The problem: Please output the lines from the one containing "The height and width of the screenshot is (521, 923)." through the last line, inclusive, as a Markdown table with the columns Row and Line, numbering each row and leaving out blank lines. Omit the pictures.

-- Start Data excerpts --

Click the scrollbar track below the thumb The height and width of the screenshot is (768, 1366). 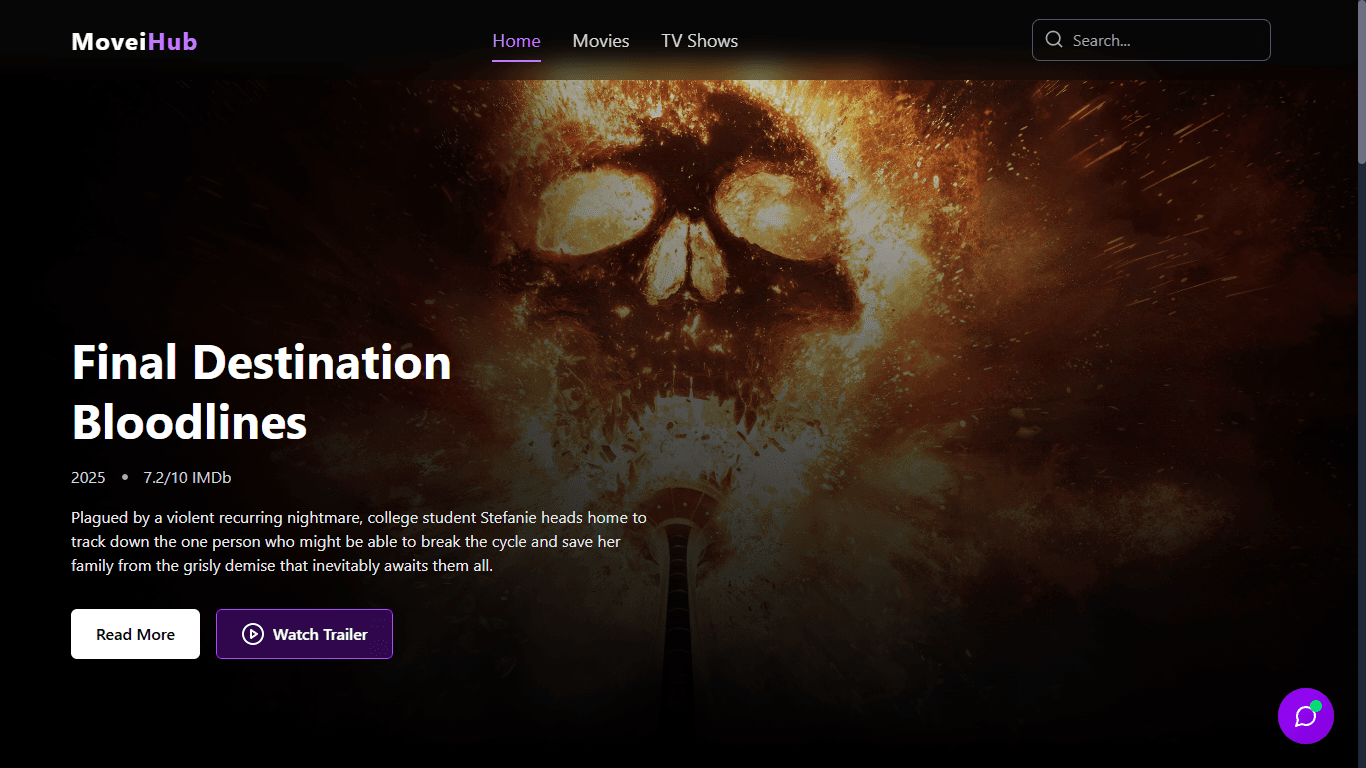pyautogui.click(x=1360, y=450)
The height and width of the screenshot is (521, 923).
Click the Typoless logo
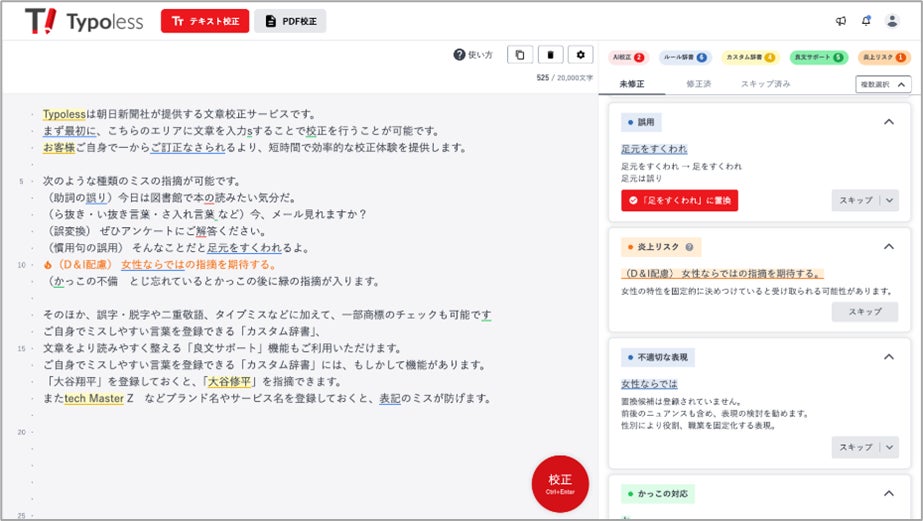click(x=84, y=21)
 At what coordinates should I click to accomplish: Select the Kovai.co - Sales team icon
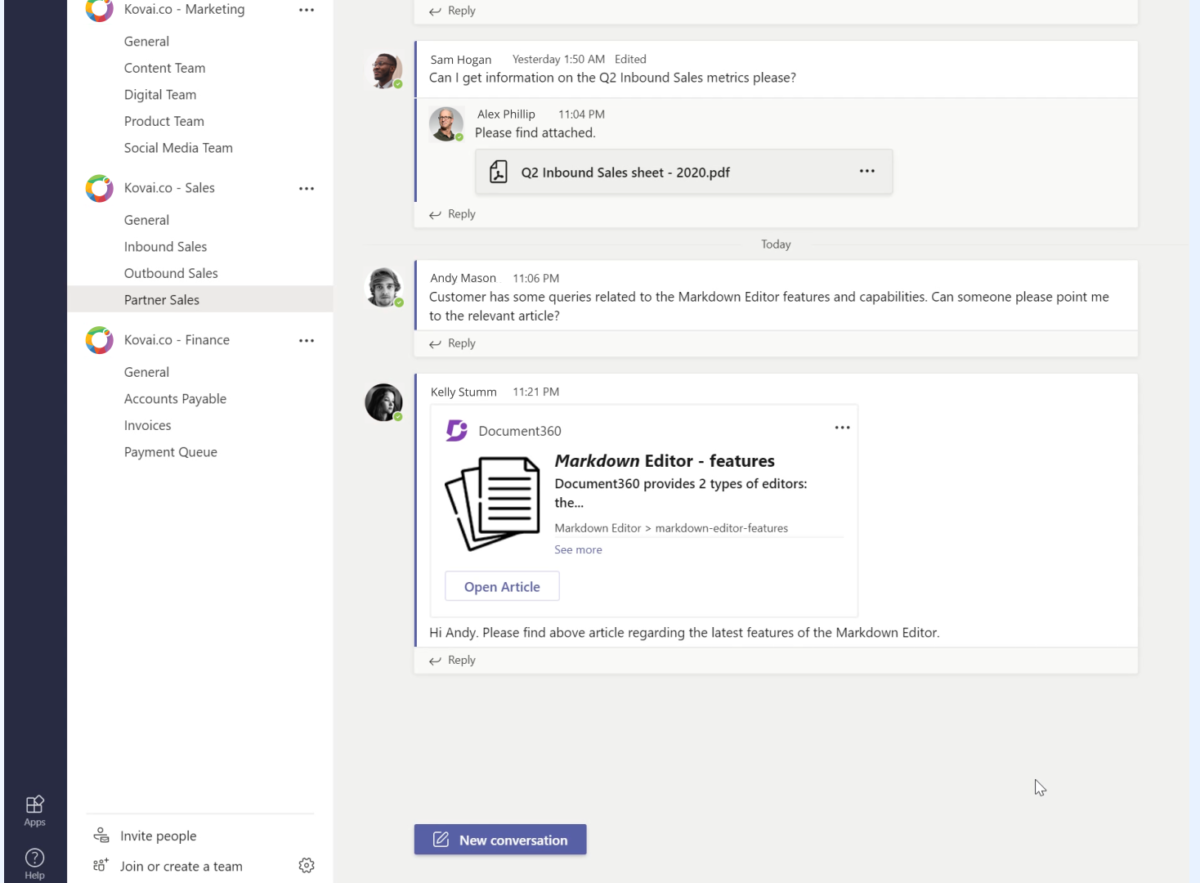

-- End Data excerpts --

The solution:
| Row | Line |
|---|---|
| 1 | The height and width of the screenshot is (521, 923). |
| 2 | Click the Typoless logo |
| 3 | click(x=84, y=21) |
| 4 |  At what coordinates should I click to accomplish: Select the Kovai.co - Sales team icon |